Here are some facts which you should feel free to toss out at parties or during jury deliberations which will add to your popularity and sex appeal:
     The Cameron Column started with six readers. (That's counting my father, whose only comment to date has been, "I don't get it.")
     In October 97, the Cameron Column was read by 75,000 web netizens. It is now carried regularly on 6 - 12 other net magazines and web sites each month, and is read in 52 countries if you count Texas and the USS Midway as countries.
     Most subscribers in a single day: 236 on October 26, 1997.
     Most plagiarized column: "Chili Contest," which has appeared all over the net under a variety of authors names. For those of you audacious enough to slap your name on someone else's work: shame on you.

     Recently the column has been peppered with (some might say "pimpled with") little "=20" signs at the end of sentences.
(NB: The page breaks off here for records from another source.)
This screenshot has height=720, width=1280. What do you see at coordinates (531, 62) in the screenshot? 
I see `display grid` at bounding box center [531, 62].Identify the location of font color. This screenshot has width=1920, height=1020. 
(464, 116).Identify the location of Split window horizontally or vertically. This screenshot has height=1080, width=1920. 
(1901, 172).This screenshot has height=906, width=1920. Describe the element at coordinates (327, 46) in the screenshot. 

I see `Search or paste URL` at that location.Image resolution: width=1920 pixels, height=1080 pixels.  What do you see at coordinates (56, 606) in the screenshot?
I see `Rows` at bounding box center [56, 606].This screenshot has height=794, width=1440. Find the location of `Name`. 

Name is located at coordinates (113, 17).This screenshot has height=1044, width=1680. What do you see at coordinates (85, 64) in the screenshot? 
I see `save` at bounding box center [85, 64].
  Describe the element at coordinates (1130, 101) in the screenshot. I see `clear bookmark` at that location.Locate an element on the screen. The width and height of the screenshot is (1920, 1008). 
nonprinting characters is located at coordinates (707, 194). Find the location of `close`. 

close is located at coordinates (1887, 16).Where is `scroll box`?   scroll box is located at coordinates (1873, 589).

I don't know why this is, though my technical staff seems inclined to blame it on Bill Gates. Hopefully, we'll get this fixed soon.
     Also in October, the Cameron Column won the "Humor and Life, in Particular" first place for short humor.
     The following column was the first Cameron Column ever written, and for sentimental reasons I re-print it every year at this time. I hope you enjoy it. Thank you for your support these two great years!


Like many men, I am different from my wife in ways which are noticeable, and, in my opinion, fortunate.

Take the Thanksgiving turkey (and I mean that literally. PLEASE come over to our house, open the refrigerator, shove aside everything growing green fuzz, and take this carcass away before it reincarnates as turkey lasagna or turkey tetracycline or whatever new concoction awaits the family.) But take Thanksgiving--my wife prefers small birds that fit nicely into the roasting pan and which can be cooked in a few hours.

"Ha!" I can be quoted as sneering. I trace my own gender lineage to that proud, hairy group of hunter-gatherers who, prior to the invention of TV remote control, would pick up their spears, huddle, and then go out and pull down a huge bison for dinner, stopping at the bar on the way home for a couple of cave brews. So when I go to the store for a turkey, I find a TURKEY: a mammoth, many-pound fowl with drum sticks as large as my thighs and wings you could park a car under.

Words cannot describe the delight on my wife's face when my neighbors help me carry the bird into the refrigerator, where, following the instructions, it is left to thaw for a period of six months. (My wife often has several interesting but impractical suggestions on where else we might stick the turkey for this thawing procedure.) Cooking begins around Halloween, a slow roasting process which varies from my mother's recipe in that there are no flames or threats of divorce "if anybody says a word about how the turkey tastes."

I enjoy every step of turkey preparation, particularly since I am not involved in any of it. Well, that's not entirely true--at one point, I am asked to reach into the mouth of the turkey and retrieve the giblets, which turns out to be a bag of what looks like pieces of Jimmy Hoffa. (I realize I am not, technically speaking, putting my hand in the bird's "mouth," but I'd rather not dwell on what this means.) How the turkey manages to swallow this stuff in the first place is beyond me. Traditionally, we open this bag, dump the contents into a pan of water, and boil the results. Only the cat is happy about this development.

As wonderful as this all is, by the fourth or fifth night my appetite for turkey variations has waned, and I provide valuable feedback to my wife by making gagging noises at dinner time. Her verbal (as opposed to projectile) response to this is to imply that it is somehow MY fault we have so many leftovers, to which I logically reply, "hey, YOU cooked it."

Now, before you men out there become too smug with how adroitly I out maneuvered her with my quick retort, you should be advised that she STILL blames me for our turkey-induced bulimia. Therefore I appeal to my readership: has anyone else noticed bizarre psychiatric reactions to turkey consumption which might explain this whole controversy? Please advise via return e-mail, which will be picked up by the crack WBC technical team and, judging by previous results, forwarded to the Governor of New Jersey.

Thanks... oh, and Happy Thanksgiving too.